-- DOCUMENT PASSAGE --
##############################

It is also not clear how to properly account for the combined effects of the different orographic drag processes, which have thus far been dealt with in rather ad hoc ways. This is due both to missing fundamental knowledge of how these processes interact and the fact that orographic drag processes, and other drag processes, are not well constrained by observations. This leaves their representation in models, in terms of both magnitude and effects on circulation, exposed to compensating errors (Box 2).
Why does it matter?
Despite these challenges, existing orographic drag parametrizations capture the basic effects of unresolved orographic processes16,17,18 and have been instrumental in advancing weather forecasting and increasing the realism of the representation of the circulation in climate models over the past decades. The first orographic gravity wave drag parametrizations, introduced in operational NWP systems and climate models in the early 1980s,19,20 helped alleviate the excessively strong westerly flow in the upper troposphere, improved the representation of surface pressure in the northern hemisphere (NH) winter and reduced the stratospheric cold pole bias by >10 K. A parametrization for the low-level blocking of the flow due to unresolved mountains11 was also widely adopted and led to significant improvements in the predictive skill of medium-range weather forecasts. For example, in the Canadian global NWP system it led to a far bigger improvement in skill during the NH winter than any other individual change made in the past 15 years.21 Accounting for the turbulent orographic form drag from small-scale (<5 km horizontal) hills17,22 also greatly contributed to increases in predictive skill of weather forecasts. Figure 4 illustrates that the predictive skill of 10-day forecasts dramatically decreases by the equivalent of 1 day during winter in the NH if this parametrization is removed from a global NWP system. This is equivalent to the weather forecast skill gained over the past decade through continuous improvements to the global NWP systems.23
Given this circulation sensitivity to parametrized orographic drag, uncertainties in its representation (Fig. 3) were unsurprisingly found to impact the skill of weather forecasts on daily to seasonal timescales.24 Since the parameterized orographic drag contributes substantially to the momentum budget within climate models,25 its representation and uncertainties related to it have also been found to be important for climate model fidelity26,27 and for regional aspects of climate change.25,28
The circulation sensitivity to parametrized orographic drag and the large uncertainty related to these processes highlighted in the past few years motivates the need to make advances in their representation in Earth system models. Reducing these uncertainties would allow a leap forward in predictive skill across the entire range of temporal and spatial scales. While some aspects of orographic drag parametrizations may become obsolete with resolution upgrades in NWP in the next few decades, most aspects will remain relevant for the foreseeable future. For example, form drag and flow separation across small hills only become resolved at O(100 m) and will hence still need to be parametrized in models used for predictions from hours to decades. Low-level flow blocking or gravity wave effects become resolved at km-scale, but restrictions on resolution in ensemble forecast systems and climate projections will mean that these effects will need to be parametrized in models used for these applications for many years to come.
What is needed to make progress?
We argue that, thanks to recent advances in numerical models, computing techniques, observational analysis and retrieval and fluid dynamics theory, there is now scope to significantly improve our understanding of orographic drag processes and their representation in models by pursuing the three avenues detailed below.

##############################

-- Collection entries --
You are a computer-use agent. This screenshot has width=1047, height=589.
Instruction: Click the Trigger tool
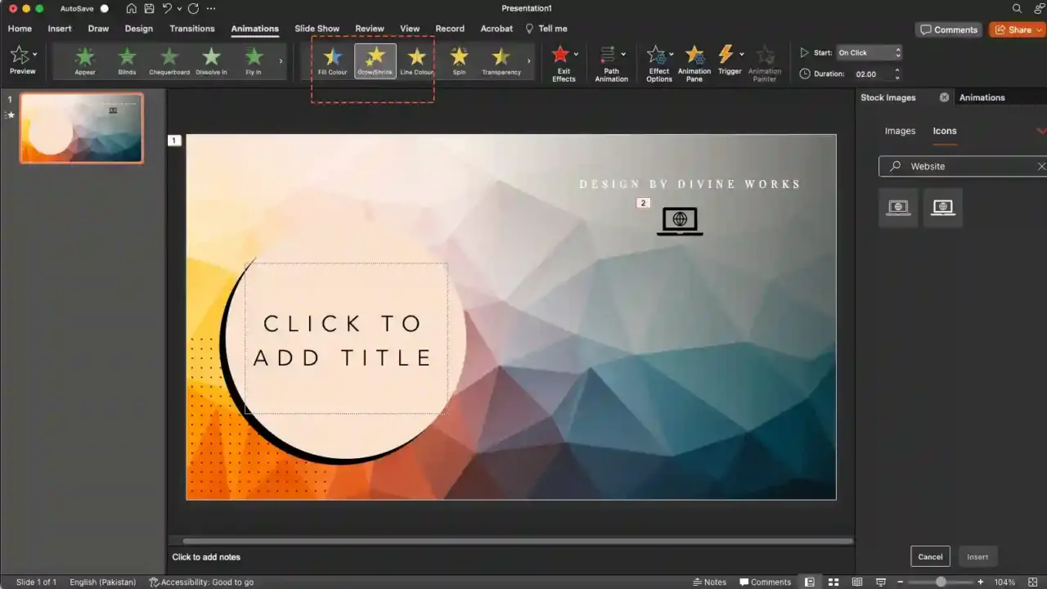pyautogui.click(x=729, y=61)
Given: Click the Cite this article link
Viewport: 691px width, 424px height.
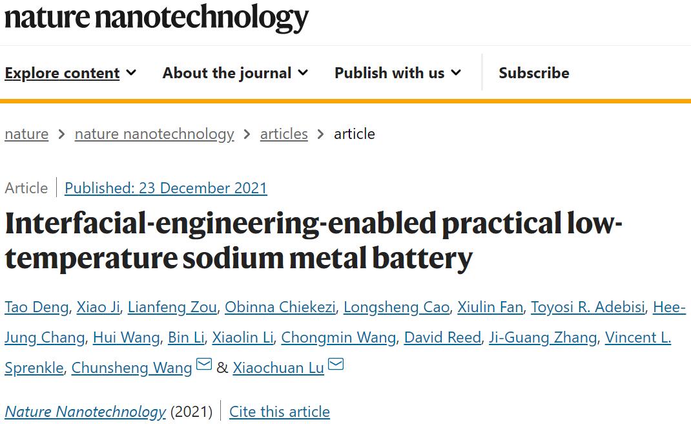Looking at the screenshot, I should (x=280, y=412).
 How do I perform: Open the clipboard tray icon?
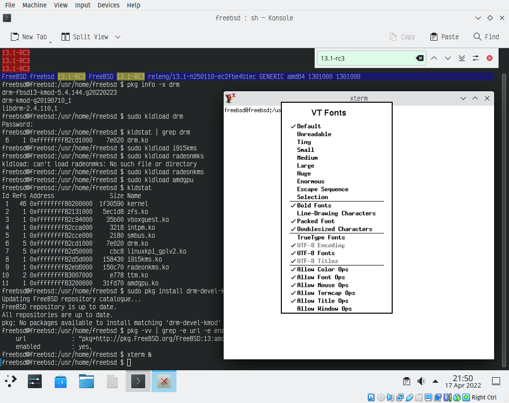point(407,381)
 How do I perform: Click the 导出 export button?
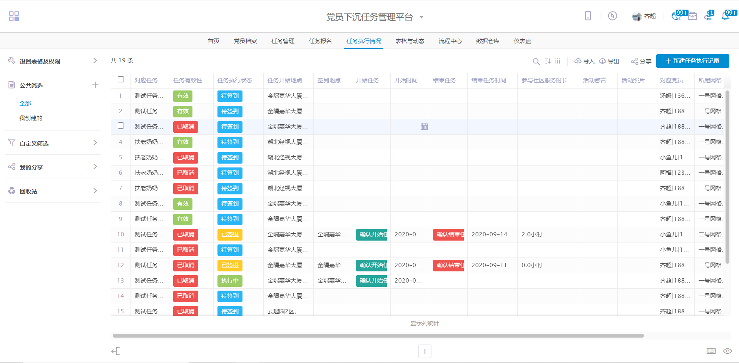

##############################

-- TASKS FOR THIS EXERCISE --
• A. Answer these questions from the orographic drag passage:
(i) By how much did the first orographic gravity wave drag parametrizations reduce the stratospheric cold pole bias?
(ii) At what scale do form drag and flow separation across small hills become resolved?
(iii) How many avenues do the authors propose pursuing to improve understanding and representation of orographic drag?
• B. Reproduce the part of the orographic drag passage starting at "It is also not" and ending at "does it matter?", word for word.

-- ANSWERS FOR EACH ITEM --
• A.
(i) By more than 10 K.
(ii) At O(100 m).
(iii) Three.

• B.
It is also not clear how to properly account for the combined effects of the different orographic drag processes, which have thus far been dealt with in rather ad hoc ways. This is due both to missing fundamental knowledge of how these processes interact and the fact that orographic drag processes, and other drag processes, are not well constrained by observations. This leaves their representation in models, in terms of both magnitude and effects on circulation, exposed to compensating errors (Box 2).
Why does it matter?